SOURCE EXTRACT →
For Collingwood, seeing history as a plot means that it is conceived as a continuity consisting of the succession of problems confronting human beings and the various solutions found for them."Now such a course of events may be truly called a progress," he maintains, "because it is a going forward; it has direction, everything in it proceeds out of what has gone before and could not have happened without the occurrence of its past" (THC, 86). He then continues: "But though history is in this sense a progress and nothing but a progress, it cannot be so in any other sense. No one of the phases through which it moves is any better, or any worse, than any of the others" (THC, 86-87). The reason given for this position is that each generation is confronted by unique situations giving rise to unique problems.

So we find Collingwood here using the concept of progress in two different ways: one in the sense of history as an orderly and rational process (a "going forward") and one in the sense of each phase of the historical process as an improvement on the last. Progress in the first sense is accepted by Collingwood and even thought necessary, while he rejects progress in the second sense—at least in the passages so far considered. Since progress in the second sense should be seen as its proper meaning, this is the sense on which we shall concentrate.

In order to assess the arguments developed by Collingwood concerning the idea of progress it is important to bear in mind certain relevant distinctions: such as, on the one hand, the distinction between history as an "objective" process and history as conceived by an historian; and on the other, the distinction between history seen "as a whole" and history seen only partially or under a certain aspect. Since Collingwood's essay on the idea of progress in The Idea of History was his latest explicit discussion of the subject, we will consider it first.

In this essay Collingwood discusses, and emphatically rejects, the conception of history as governed by a "law of progress"; for this idea is based, he argues, on the two false and contradictory assumptions of man's superiority to nature and his being subject to a supposed natural law (IH, 322-323). If there is anything like historical progress it should stand on its own merits and not as part of any kind of natural progress.

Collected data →
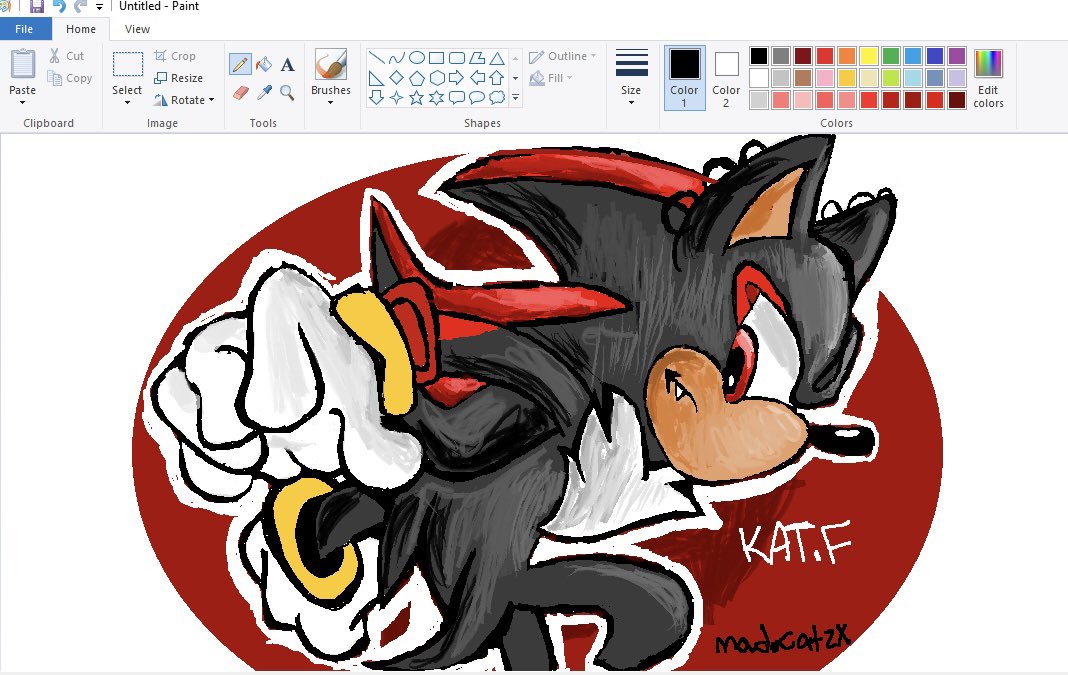The width and height of the screenshot is (1068, 675).
Task: Open the File menu
Action: (x=24, y=29)
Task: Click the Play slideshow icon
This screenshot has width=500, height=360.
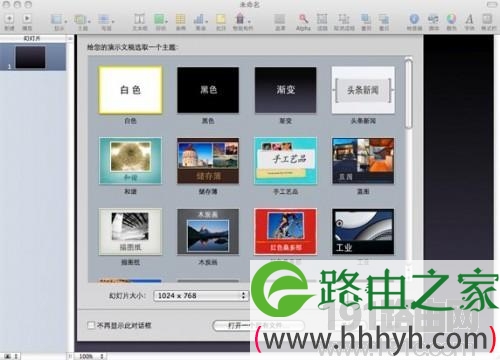Action: click(27, 19)
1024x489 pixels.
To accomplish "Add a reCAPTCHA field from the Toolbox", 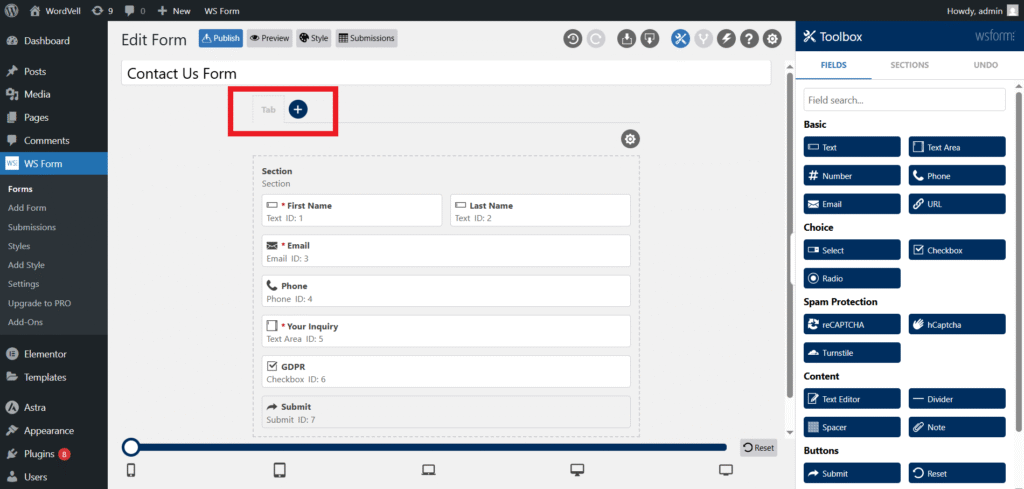I will coord(852,324).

REQUIREMENTS → Copy the passage about Collingwood and progress word for word from "So we find Collingwood" to "we shall concentrate.". Rely only on the passage about Collingwood and progress.

RESPONSE FOR THIS EXERCISE →
So we find Collingwood here using the concept of progress in two different ways: one in the sense of history as an orderly and rational process (a "going forward") and one in the sense of each phase of the historical process as an improvement on the last. Progress in the first sense is accepted by Collingwood and even thought necessary, while he rejects progress in the second sense—at least in the passages so far considered. Since progress in the second sense should be seen as its proper meaning, this is the sense on which we shall concentrate.